Why are standard string functions faster than my custom string functions?

Asked 17/7, 2012 at 12:31 Answered 18/7, 2012 at 12:23

I decided to find the speeds of 2 functions :

strcmp - The standard comparison function defined in string.h
xstrcmp- A function that has same parameters and does the same, just that I created it.

Here is my xstrcmp function :

int xstrlen(char *str)
{
    int i;
    for(i=0;;i++)
    {
        if(str[i]=='\0')
            break;
    }
    return i;
}

int xstrcmp(char *str1, char *str2)
{
    int i, k;
    if(xstrlen(str1)!=xstrlen(str2))
        return -1;
    k=xstrlen(str1)-1;
    for(i=0;i<=k;i++)
    {
        if(str1[i]!=str2[i])
            return -1;
    }
    return 0;
}

I didn't want to depend on strlen, since I want everything user-defined.

So, I found the results. strcmp did 364 comparisons per millisecond and my xstrcmp did just 20 comparisons per millisecond (atleast on my computer!)

Can anyone tell why this is so ? What does the xstrcmp function do to make itself so fast ?

Overstep answered 17/7, 2012 at 12:31 Comment(13)
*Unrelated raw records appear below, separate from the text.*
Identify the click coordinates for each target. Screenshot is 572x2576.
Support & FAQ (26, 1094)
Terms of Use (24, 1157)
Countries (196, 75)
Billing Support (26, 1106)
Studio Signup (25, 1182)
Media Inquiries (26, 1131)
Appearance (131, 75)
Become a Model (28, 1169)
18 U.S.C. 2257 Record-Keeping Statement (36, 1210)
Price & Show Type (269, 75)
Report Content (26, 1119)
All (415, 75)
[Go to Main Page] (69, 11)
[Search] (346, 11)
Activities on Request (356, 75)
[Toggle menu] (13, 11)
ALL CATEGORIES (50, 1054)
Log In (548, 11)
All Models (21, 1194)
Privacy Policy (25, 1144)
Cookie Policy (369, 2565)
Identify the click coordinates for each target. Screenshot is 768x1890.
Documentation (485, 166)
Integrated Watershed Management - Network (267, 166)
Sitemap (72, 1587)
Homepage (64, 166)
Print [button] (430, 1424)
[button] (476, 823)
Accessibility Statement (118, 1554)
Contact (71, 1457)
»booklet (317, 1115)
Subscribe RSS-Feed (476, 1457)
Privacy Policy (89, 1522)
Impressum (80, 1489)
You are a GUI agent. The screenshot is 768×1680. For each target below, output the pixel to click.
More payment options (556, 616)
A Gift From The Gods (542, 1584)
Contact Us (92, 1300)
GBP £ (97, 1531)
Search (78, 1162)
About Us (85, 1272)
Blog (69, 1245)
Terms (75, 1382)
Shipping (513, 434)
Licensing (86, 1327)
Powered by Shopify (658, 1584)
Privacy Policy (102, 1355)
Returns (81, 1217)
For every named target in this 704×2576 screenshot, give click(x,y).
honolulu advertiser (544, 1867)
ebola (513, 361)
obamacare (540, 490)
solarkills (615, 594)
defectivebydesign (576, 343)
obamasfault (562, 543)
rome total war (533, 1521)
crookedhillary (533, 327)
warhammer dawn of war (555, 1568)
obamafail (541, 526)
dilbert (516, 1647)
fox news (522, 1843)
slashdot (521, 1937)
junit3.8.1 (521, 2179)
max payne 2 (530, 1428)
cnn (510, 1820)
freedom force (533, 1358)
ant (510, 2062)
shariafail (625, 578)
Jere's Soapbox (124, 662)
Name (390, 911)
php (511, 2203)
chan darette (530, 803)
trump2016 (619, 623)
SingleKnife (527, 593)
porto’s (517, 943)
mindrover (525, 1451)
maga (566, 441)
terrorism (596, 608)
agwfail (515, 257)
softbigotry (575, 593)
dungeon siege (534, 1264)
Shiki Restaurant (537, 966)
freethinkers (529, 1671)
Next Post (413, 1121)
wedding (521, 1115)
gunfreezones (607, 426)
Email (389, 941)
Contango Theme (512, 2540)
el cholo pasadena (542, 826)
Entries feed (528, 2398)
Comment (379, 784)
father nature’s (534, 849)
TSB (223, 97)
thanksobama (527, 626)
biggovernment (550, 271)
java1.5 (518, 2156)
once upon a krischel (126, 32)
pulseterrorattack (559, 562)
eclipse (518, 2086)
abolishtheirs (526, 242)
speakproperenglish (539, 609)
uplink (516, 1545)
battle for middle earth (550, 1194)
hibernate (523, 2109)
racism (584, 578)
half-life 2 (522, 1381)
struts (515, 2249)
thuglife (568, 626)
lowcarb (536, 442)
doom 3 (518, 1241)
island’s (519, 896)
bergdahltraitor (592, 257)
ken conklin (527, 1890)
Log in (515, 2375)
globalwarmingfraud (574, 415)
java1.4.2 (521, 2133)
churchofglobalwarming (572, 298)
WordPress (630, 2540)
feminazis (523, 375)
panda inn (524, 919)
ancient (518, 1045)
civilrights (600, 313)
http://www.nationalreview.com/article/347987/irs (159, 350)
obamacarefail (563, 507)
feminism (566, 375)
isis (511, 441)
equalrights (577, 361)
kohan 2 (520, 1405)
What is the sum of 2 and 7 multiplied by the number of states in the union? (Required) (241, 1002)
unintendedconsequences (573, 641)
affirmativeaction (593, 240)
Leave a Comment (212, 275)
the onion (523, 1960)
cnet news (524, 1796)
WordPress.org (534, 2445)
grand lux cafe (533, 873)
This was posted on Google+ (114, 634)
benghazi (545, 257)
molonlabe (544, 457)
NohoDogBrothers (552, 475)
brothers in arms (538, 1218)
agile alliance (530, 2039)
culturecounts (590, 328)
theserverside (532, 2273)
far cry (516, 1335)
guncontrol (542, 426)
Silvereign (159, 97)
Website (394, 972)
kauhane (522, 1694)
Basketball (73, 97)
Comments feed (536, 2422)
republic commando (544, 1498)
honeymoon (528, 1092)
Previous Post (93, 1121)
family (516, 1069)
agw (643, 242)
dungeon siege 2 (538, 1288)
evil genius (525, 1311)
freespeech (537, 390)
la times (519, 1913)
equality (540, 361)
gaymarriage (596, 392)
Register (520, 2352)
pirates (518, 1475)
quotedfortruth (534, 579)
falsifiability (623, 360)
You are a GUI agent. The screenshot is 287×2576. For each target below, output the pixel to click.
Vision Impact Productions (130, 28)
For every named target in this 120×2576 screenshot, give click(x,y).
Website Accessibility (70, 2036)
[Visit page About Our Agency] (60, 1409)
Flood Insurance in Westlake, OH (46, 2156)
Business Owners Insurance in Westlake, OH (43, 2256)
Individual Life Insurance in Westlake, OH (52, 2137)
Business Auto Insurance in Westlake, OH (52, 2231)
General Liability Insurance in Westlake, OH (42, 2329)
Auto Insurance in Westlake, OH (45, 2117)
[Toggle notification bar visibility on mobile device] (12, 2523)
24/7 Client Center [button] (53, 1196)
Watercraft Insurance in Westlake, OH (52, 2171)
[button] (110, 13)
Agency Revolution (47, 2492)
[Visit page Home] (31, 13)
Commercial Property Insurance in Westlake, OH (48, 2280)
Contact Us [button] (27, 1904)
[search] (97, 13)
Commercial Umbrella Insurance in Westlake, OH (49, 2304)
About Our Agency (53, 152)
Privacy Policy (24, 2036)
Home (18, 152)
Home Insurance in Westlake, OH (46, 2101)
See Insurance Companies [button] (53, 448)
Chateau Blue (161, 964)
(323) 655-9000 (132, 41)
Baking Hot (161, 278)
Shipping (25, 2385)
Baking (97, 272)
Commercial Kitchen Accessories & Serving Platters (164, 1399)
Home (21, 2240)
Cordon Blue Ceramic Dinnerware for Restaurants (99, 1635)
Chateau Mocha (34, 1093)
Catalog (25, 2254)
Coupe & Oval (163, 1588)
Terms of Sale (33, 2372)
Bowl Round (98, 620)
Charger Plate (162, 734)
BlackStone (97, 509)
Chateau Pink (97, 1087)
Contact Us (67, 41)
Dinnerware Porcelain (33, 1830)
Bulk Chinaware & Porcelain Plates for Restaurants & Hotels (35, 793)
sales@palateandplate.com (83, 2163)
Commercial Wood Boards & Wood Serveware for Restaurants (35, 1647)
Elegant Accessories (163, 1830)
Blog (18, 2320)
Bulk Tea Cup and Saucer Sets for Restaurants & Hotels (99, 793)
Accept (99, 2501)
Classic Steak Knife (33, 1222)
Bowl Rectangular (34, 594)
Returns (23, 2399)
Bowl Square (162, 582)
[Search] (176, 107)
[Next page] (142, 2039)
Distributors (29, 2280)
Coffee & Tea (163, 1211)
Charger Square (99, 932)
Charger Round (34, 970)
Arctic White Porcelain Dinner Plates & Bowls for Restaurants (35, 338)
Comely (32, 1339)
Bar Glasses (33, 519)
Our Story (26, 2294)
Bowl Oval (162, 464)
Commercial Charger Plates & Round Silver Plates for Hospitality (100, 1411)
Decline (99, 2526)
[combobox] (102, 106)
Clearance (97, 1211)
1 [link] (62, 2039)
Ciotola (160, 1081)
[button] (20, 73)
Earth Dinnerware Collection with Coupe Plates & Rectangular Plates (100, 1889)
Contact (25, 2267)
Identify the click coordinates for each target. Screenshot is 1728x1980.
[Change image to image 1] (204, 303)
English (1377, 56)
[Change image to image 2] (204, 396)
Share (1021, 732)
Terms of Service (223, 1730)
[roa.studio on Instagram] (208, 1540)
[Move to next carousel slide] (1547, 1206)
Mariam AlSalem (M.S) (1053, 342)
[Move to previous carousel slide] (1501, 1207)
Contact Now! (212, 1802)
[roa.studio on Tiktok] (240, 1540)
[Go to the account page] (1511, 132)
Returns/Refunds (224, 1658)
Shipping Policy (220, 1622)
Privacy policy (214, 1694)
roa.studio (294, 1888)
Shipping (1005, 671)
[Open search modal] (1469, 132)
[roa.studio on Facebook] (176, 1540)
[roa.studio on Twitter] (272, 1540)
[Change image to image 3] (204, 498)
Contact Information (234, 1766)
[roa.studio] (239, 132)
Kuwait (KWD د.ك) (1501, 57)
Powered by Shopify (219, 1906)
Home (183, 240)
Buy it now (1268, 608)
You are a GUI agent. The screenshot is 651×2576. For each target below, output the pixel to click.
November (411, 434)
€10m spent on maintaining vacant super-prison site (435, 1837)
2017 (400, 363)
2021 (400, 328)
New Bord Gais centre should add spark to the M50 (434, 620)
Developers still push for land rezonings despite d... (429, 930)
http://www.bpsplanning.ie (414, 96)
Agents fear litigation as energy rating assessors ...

Which libc implementation are you using for your base comparison? – Antisemite 17/7, 2012 at 12:33

"does the same" is not accurate... it returns -1 if the strings have different lengths? Also, yours has 3 strlen() calls which are O(n). strcmp() shouldn't need any strlen() calls. – Lotetgaronne 17/7, 2012 at 12:33

I am using Dev-C++ (which uses gcc I think), if that is what you are asking – Overstep 17/7, 2012 at 12:35

"since I want everything user-defined." For learning it's good, but don't reimplement already existing methods just for the sake of it. – Aruba 17/7, 2012 at 12:35

With many compilers strcmp and strcpy are hand-optimized and produce very tight inline code. – Footing 17/7, 2012 at 12:36

What would the actual strlen function look like ? I did a little digging inside string.h but I couldn't find the actual strcmp function - just the prototype definition – Overstep 17/7, 2012 at 12:37

Someone copied the GNU version into this forum thread: compsci.ca/v3/viewtopic.php?t=24383 (3rd post) – Tartu 17/7, 2012 at 12:42

Wow... Thanks BoBTFish, but is do{...}while(exp) faster than for ? – Overstep 17/7, 2012 at 12:44

@c.adhityaa - here is the highly-optimized gnu-strlen function. From the comment: Instead of the traditional loop which tests each character, we will test a longword at a time. The tricky part is testing if any of the four bytes in the longword in question are zero. – Sundry 17/7, 2012 at 12:47

Agner Fog has written hand optimized assembly versions of the standard string and memory functions, which he claims are faster than the GNU implementations as well: agner.org/optimize/#asmlib – Tartu 17/7, 2012 at 12:51

@c.adhityaa: You can download the glibc and check out as it's done in background. It's free. – Obsequent 17/7, 2012 at 12:57

Thanks, I will check out glibc – Overstep 17/7, 2012 at 12:59

standard library may use an sisd or simd insturction – Allysonalma 22/7, 2012 at 22:57

if(xstrlen(str1)!=xstrlen(str2))    //computing length of str1
    return -1;                      
k=xstrlen(str1)-1;                  //computing length of str1 AGAIN!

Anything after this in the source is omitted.